While dividing the syllabus into topics we should keep in mind that the whole subject may not be taught in isolation. As remarked by an eminent scholar, “A topic should not be an isolated incident or episode but should present a factor which influence the main current of history”
According to Prof. Walsh, each topic contains several events, but they are logically and intelligently inter-related as being part of the same movement or policy.
(i) This method provides a solution for dealing with vast historical material.
(ii) It can be adopted according to the age, ability and aptitude of the children. This flexibility is significant in case of projects such as about transport, trade, houses etc.
(iii) Study of history through this method imparts a sense of purpose to the pupils.
(iv) It enables the teacher to control the subject matter and adapt it to the varying needs of the children.
(i) It lays more emphasis on social aspect of history at the cost of other aspects of human life.
(ii) In it emphasis is laid on past and present and the past is supposed to provide a background for the development of present institutions and ideas.
4. Regressive Method:
In this method of teaching history we move from present to the past. This is based on the theory that past should be studied as an explanation of the present. We give below an opinion about this method:
The teacher chooses certain vital, social or economical problems of today as a starting point or introduction, goes back to the remote past which has laid this problem or the state of things, again comes back to the period that immediately concerns him and follows the chronological order. Thus, the teacher regresses to come forward again. This plan is based on the mechanism ‘go from the known to the unknown’.
(i) Teaching by this method, we can establish in the mind of the students an essential relationship between the past and the present.
(ii) It inculcates in students an interest in the history of the present.
(iii) It helps in liberalizing the attitude of the children and their activity is enlisted almost at every point.
It lays too much emphasis on the events and problems of present and their background in past and neglects the future.
(a) It reverses the chronological order.
(b) It is psychological.
(c) It is burdensome for the students.
5. The ‘patch’ method
The method which has become quite popular in modern times was given by Miss Majorie Reeves. In this method the teacher does not make any attempt to make his pupils acquire in the school any detailed chronological outline of knowledge, nor does he ask them to go over the same course again and again in successive grades.
He also does not proceed by topics. Instead he chooses short but significant epochs in man’s history such as Tndiainthe Sixth century B.C.’, ‘the Gupta period, ‘the Elizabethan age’ and uses these as the basis of study. The idea is to allow the pupils to “soak themselves in the atmosphere of these periods, finding out of how people lived and earned their living, how they fed themselves, what they wore, what their amusements were, what they believed in, what sort of government they had, and so on.
(1) The advocates of this system claim that the value of historical study in school lies precisely in the process of ‘getting under the skin ‘of a particular age and this system provides opportunity to delve deeply.

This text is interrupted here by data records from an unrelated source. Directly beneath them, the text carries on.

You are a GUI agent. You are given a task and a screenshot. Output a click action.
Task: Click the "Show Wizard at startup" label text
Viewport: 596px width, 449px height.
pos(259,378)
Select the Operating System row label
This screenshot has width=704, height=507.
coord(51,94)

(2) Another value claimed for the patch system is that its study gives “practice in that most salutary art, the art of entering into an entirely different atmosphere and point of view of one’s own”, because the patch being studied, may have no obvious or continuous connection with any present day institutions of pre-conceptions.
Despite the above advantages claimed, the opponents of the system point out that it does not provide a comprehensive system of grading historical material. It is bound to leave great gaps in their knowledge and give them a confused picture of chronology.